▶ _WHAT THIS TASK INVOLVES_: Identify each line in the records below that contains the word "agent", and copy it.

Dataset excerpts
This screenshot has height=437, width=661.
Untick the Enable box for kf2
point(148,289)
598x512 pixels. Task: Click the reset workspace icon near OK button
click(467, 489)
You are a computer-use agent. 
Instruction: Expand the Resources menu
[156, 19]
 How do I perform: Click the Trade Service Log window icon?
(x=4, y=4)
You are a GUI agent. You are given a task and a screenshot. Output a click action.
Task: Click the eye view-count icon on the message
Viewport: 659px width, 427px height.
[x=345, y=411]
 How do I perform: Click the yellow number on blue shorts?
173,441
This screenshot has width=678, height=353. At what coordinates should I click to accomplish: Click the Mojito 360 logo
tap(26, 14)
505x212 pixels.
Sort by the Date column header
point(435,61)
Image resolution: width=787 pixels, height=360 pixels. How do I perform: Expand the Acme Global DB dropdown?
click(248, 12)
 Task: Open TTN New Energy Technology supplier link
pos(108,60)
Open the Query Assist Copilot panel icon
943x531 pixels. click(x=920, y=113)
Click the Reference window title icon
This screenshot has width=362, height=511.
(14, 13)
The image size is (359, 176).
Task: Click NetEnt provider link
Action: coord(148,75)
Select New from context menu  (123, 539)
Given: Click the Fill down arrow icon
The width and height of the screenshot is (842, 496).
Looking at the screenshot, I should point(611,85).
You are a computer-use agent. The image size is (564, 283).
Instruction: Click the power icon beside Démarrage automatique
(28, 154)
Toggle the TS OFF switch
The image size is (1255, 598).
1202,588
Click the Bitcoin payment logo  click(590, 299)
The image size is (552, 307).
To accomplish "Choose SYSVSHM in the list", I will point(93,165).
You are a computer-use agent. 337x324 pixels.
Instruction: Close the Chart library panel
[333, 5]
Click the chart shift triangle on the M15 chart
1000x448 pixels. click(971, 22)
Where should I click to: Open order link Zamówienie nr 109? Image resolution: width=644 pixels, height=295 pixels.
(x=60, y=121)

▶ _SOLUTION TO THIS EXERCISE_:
You are a computer-use agent. 
You are a GUI agent. You are given a task and a screenshot. Output a click action.
You are a computer-use agent. The image size is (564, 283).
You are a computer-use agent. 337x324 pixels.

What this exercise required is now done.